Rewrite every line of the listing below, requests included, and rescale the click coordinates in the answers by multiplying each by 0.3 and rounding to the nearest whole number, with halves rounded up. Leave the pictures out.
+++
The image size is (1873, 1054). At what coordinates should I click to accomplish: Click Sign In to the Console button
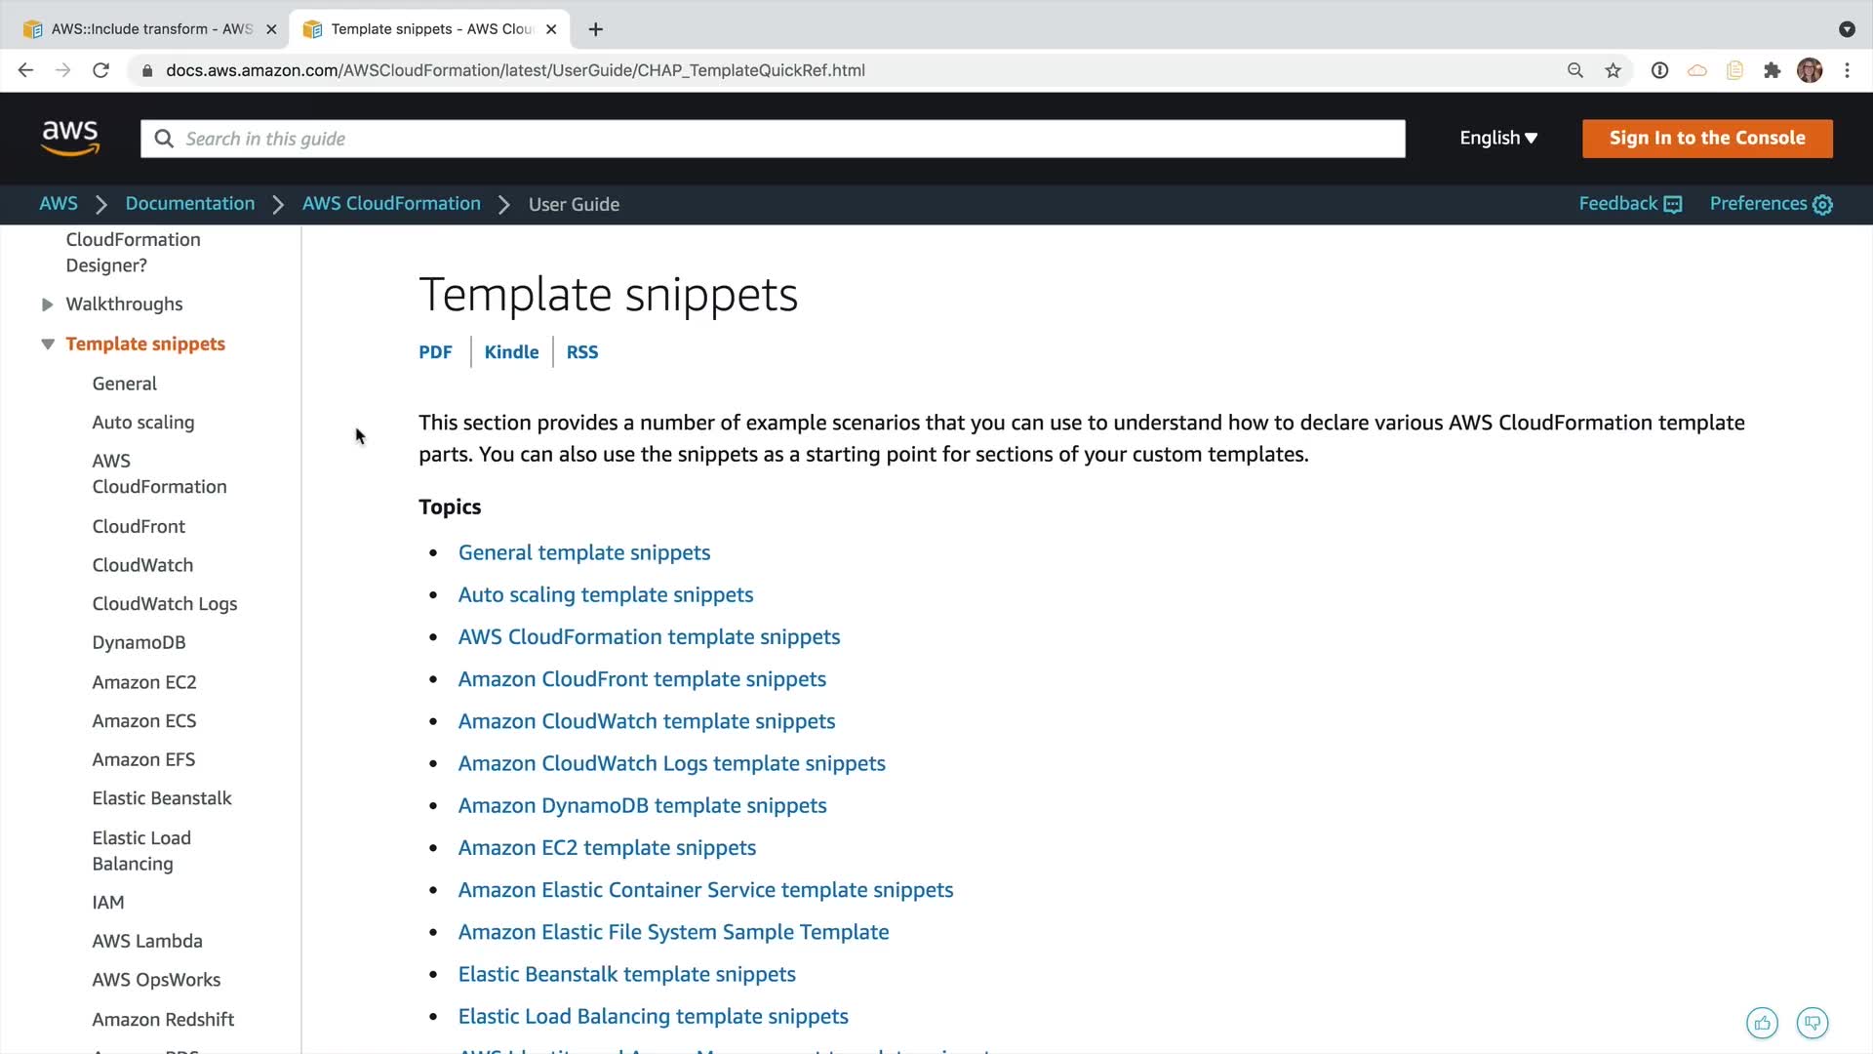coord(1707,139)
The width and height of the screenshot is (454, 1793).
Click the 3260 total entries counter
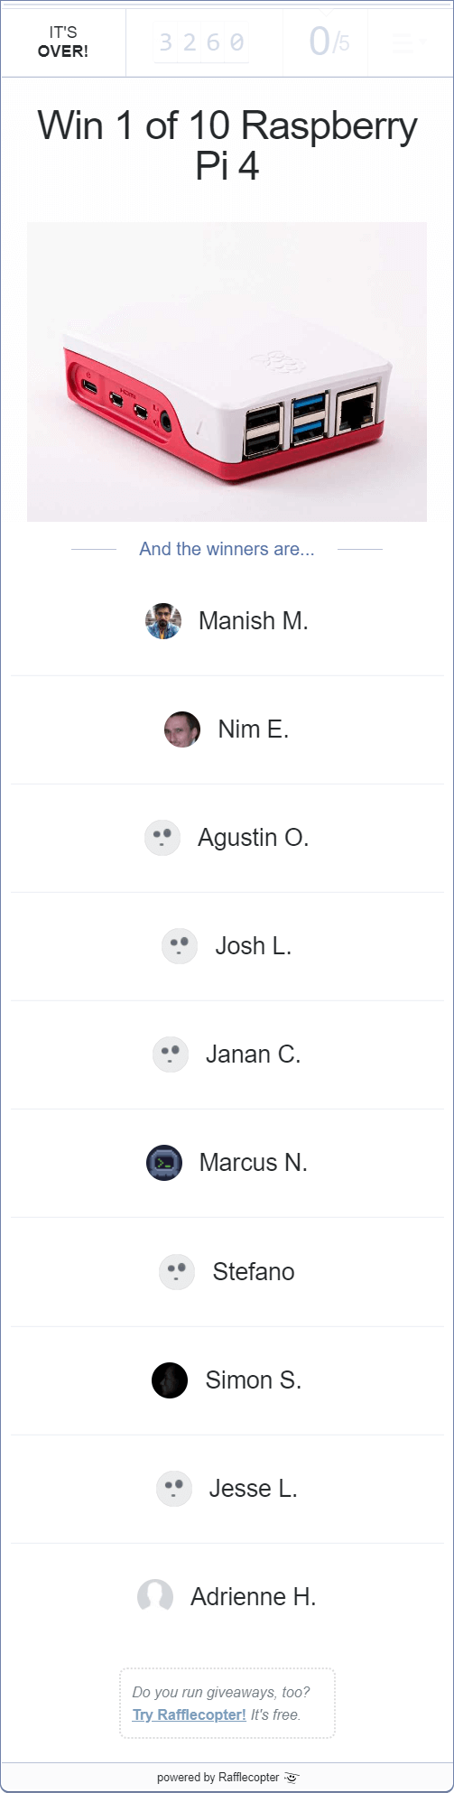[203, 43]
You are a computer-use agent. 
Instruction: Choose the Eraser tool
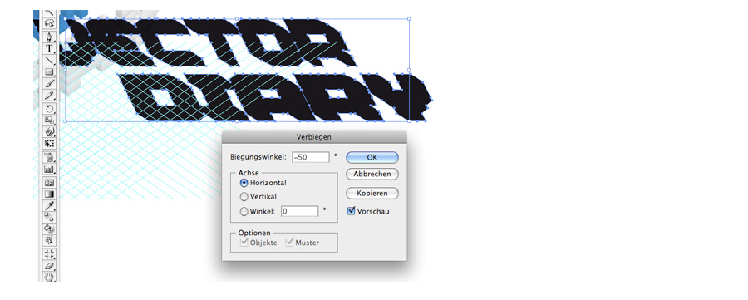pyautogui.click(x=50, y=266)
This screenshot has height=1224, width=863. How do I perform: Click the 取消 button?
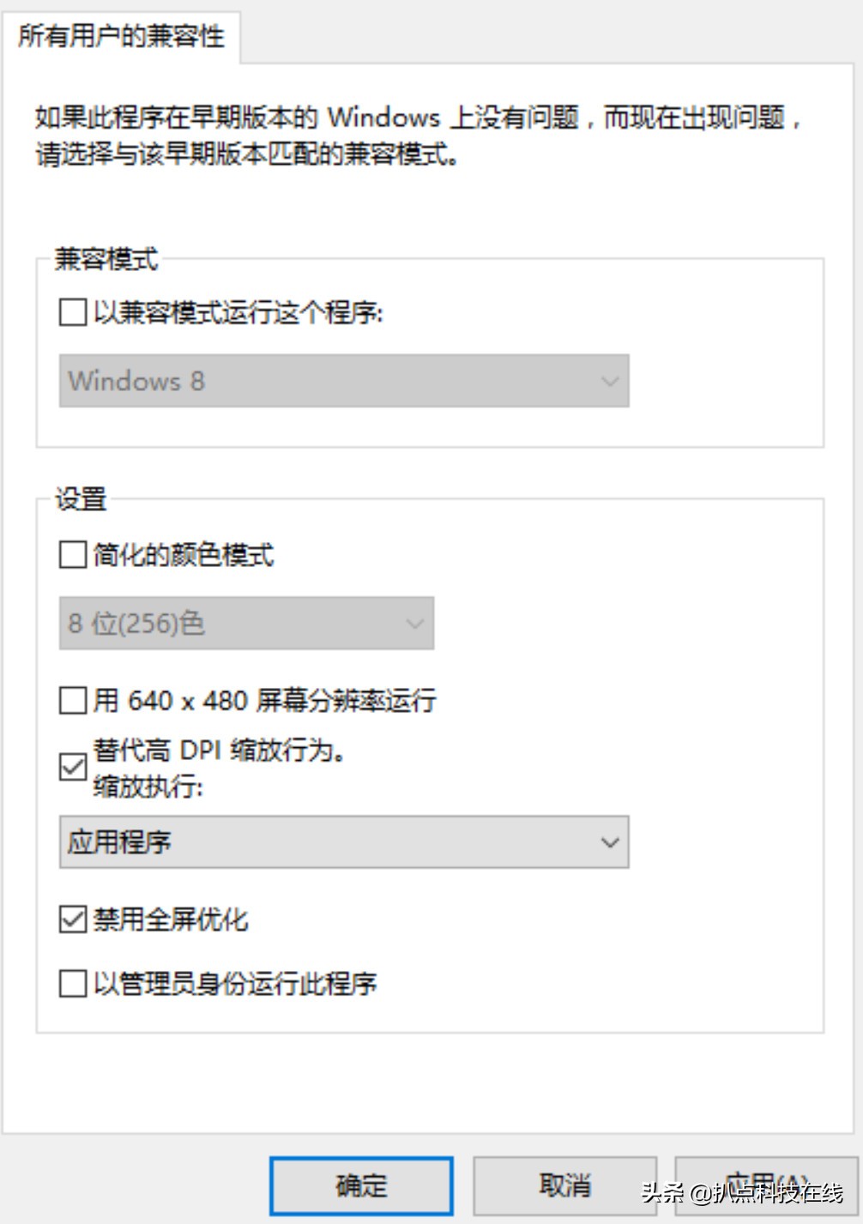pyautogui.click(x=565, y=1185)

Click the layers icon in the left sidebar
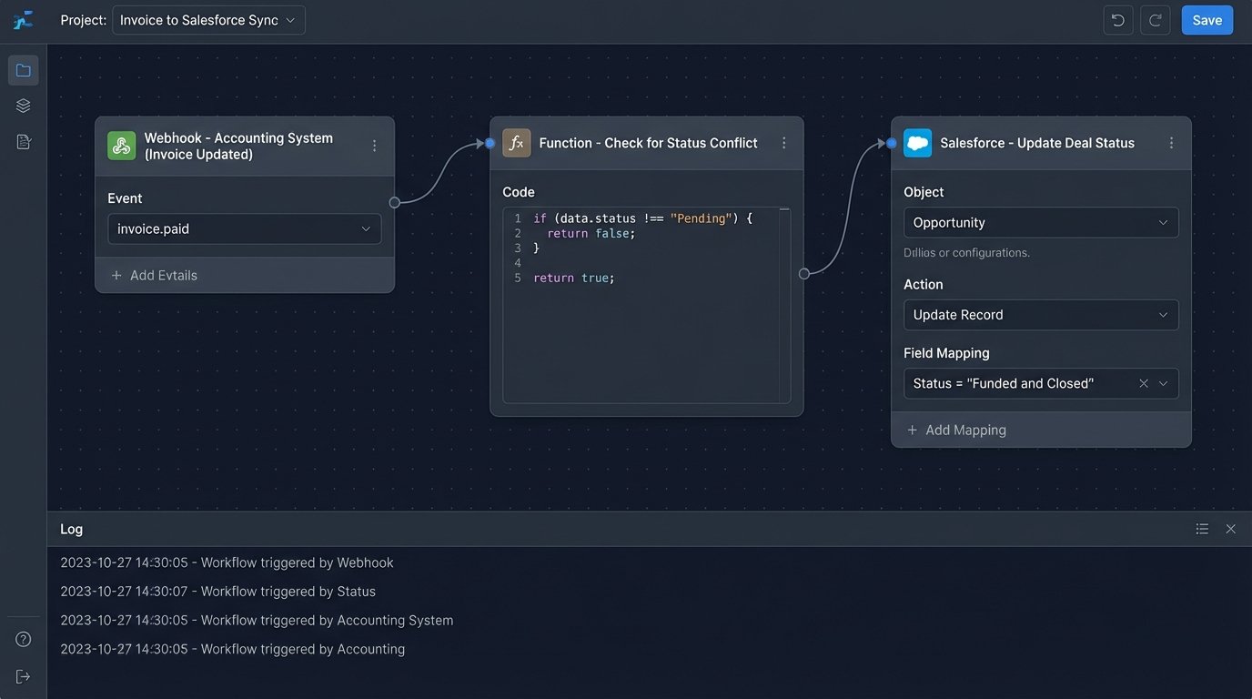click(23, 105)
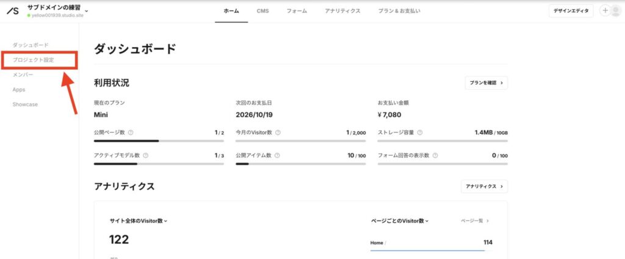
+++
SOLUTION TO THIS EXERCISE:
The image size is (1873, 1054). At what coordinates should I click to accomplish: Click Sign In to the Console button
coord(512,42)
The width and height of the screenshot is (454, 1793).
Click the 3260 total entries counter
[61, 13]
You are a computer-use agent. 
Instruction: Choose the Eraser tool
pyautogui.click(x=15, y=80)
This screenshot has height=1224, width=863. How do I perform: Click the 取消 button?
pyautogui.click(x=170, y=356)

Click the layers icon in the left sidebar
click(7, 32)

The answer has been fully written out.